The Daily News

A very young Jana fetches The Jerusalem Post
A very young Jana fetches The Jerusalem Post

Jana spends considerable time on every walk catching up on the local news. She sniffs out the usual trees and bushes on our daily route. When we take a different route or an extra walk, I know to leave extra sniff time.
But that’s not enough for my newshound. Jana does her best to ensure that I, too, have a steady stream of news and information. Knowing how sadly lacking my sense of smell is — and sensing my inability to understand the dog news, should I somehow manage to gather it — she wants me to read the daily paper.
Since our recent move, we’ve had Sunday-only delivery of The New York Times. But every morning, Jana has headed to the gate with an eager expression and a spring in her step. Bringing in the paper has been her job. Forever. She fetched The Jerusalem Post as a puppy. As a secular dog, she resented the lack of a Saturday edition.
As a young adult, she fetched the Boston Globe, carrying it the length of a very long driveway. (At one point, she suffered the humiliation of having to fetch it wearing a long leash, the result of an unfortunate decision one morning to take off after a jogger, rather than bring the paper home.)
She has fetched the Santa Rosa Press Democrat, the St.

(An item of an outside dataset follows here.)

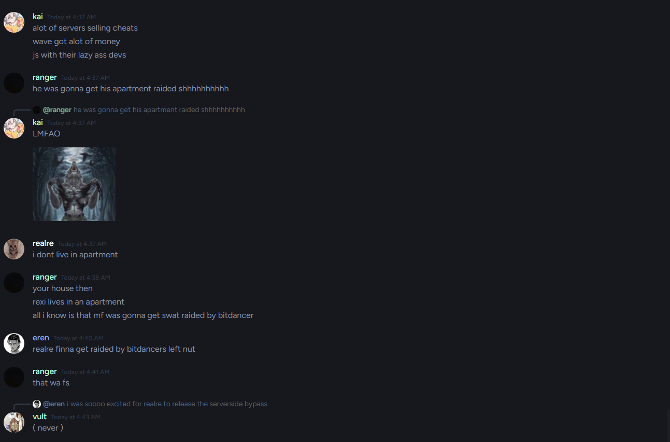670x442 pixels.
Task: Jump to the replied message about the apartment raid
Action: coord(159,109)
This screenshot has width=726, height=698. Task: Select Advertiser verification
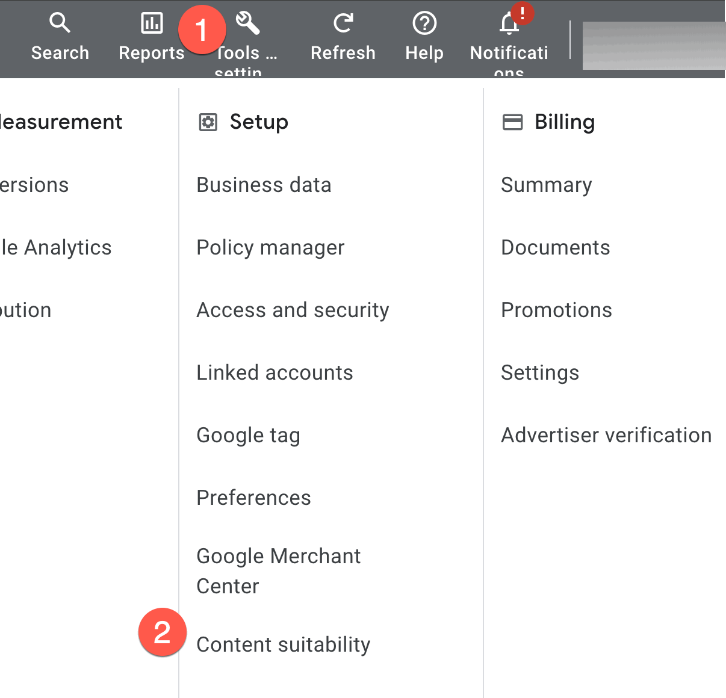point(606,435)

Petersburg Times (and, more recently, the Tampa Bay Times) and, last year, the San Francisco Chronicle. For the Chronicle, she was forced to fend off a job-stealing challenge from puppy Cali; having held on to her position, she proudly, carefully, carried her prize a great distance to our little rural cottage each morning.
So, when we moved to Petaluma, Jana simply could not understand — or accept — my decision to take Sunday-only delivery. Online news access, it seems, is an even more foreign concept to dogs than to us over-40 humans. I am fumbling along with it, but she refuses to accept this transformational technology and the havoc it wrought in her world.
I simply could not face the daily sad face, the disappointment. She’d head happily to the gate, and I would open it and show her: no paper. Her head would hang, and she’d slowly walk back to the house. Unemployment. Downsized. Made redundant by a computer. Unneeded. The worst fate for a smart, educated adult. Jana could relate. It was a terrible thing to watch.
So, I upgraded my newspaper subscription.
Now, our paper appears at the gate daily. Not rain, nor sleet, nor snow … even better than the mail, since we get seven-day-a-week service. Every morning, even before the sun comes up, Jana has a paper to retrieve. Full employment has returned. Jana’s sense of self-worth is restored.
Life is good for this thinking dog.

The Great Outdoors

We’re about to embark on our first camping adventure. It will be camping-lite, with lots of people and dogs heading to a group campsite at a family “camping resort.” Nothing too ambitious for us city girls.
I’ve been fortunate to be able to borrow needed equipment from friends who will also be on this adventure. But what about Jana and Cali?
What great luck, then, that I got an email from doggyloot (visit at your own peril; the site can be dangerous) titled “Make your pooch one happy camper!”
With great relief, I opened the email to see what gear my girls would need for their weekend in the woods.
doggy tentHow about a dog bed that converts to a sleeping bag? Add to that a comfy dog-size tent. The tent has windows on three sides (with nylon covers to block the light) and a zip-close door, also with mesh screen and solid flaps. Does each dog need her own, I wondered. Can they share? Why can’t we all bunk together? A less-fancy option is a shade shelter, which is essentially a tent with one fully open side — no door, mesh or otherwise.
For hiking, an insect-repellent bandanna is recommended, a travel first-aid kit, and perhaps a doggy backpack to carry the gear. And, since tenderfoot pooches work up an appetite on the trail, some Turbopup doggy meal-replacement bars, available in bacon or peanut butter flavor. Yum. Add some doggy wipes for on-the-trail grooming needs and an insect-repellent blanket for use in camp, and they will be all set …
And I was just planning to pack some beef-bison jerky (they are addicted), a couple of chew toys, and their swim suits. Silly me. Maybe I should revisit my original idea — a doggy camper, like these, featured on HuffPost not long ago. After all, my princesses are not used to roughing it.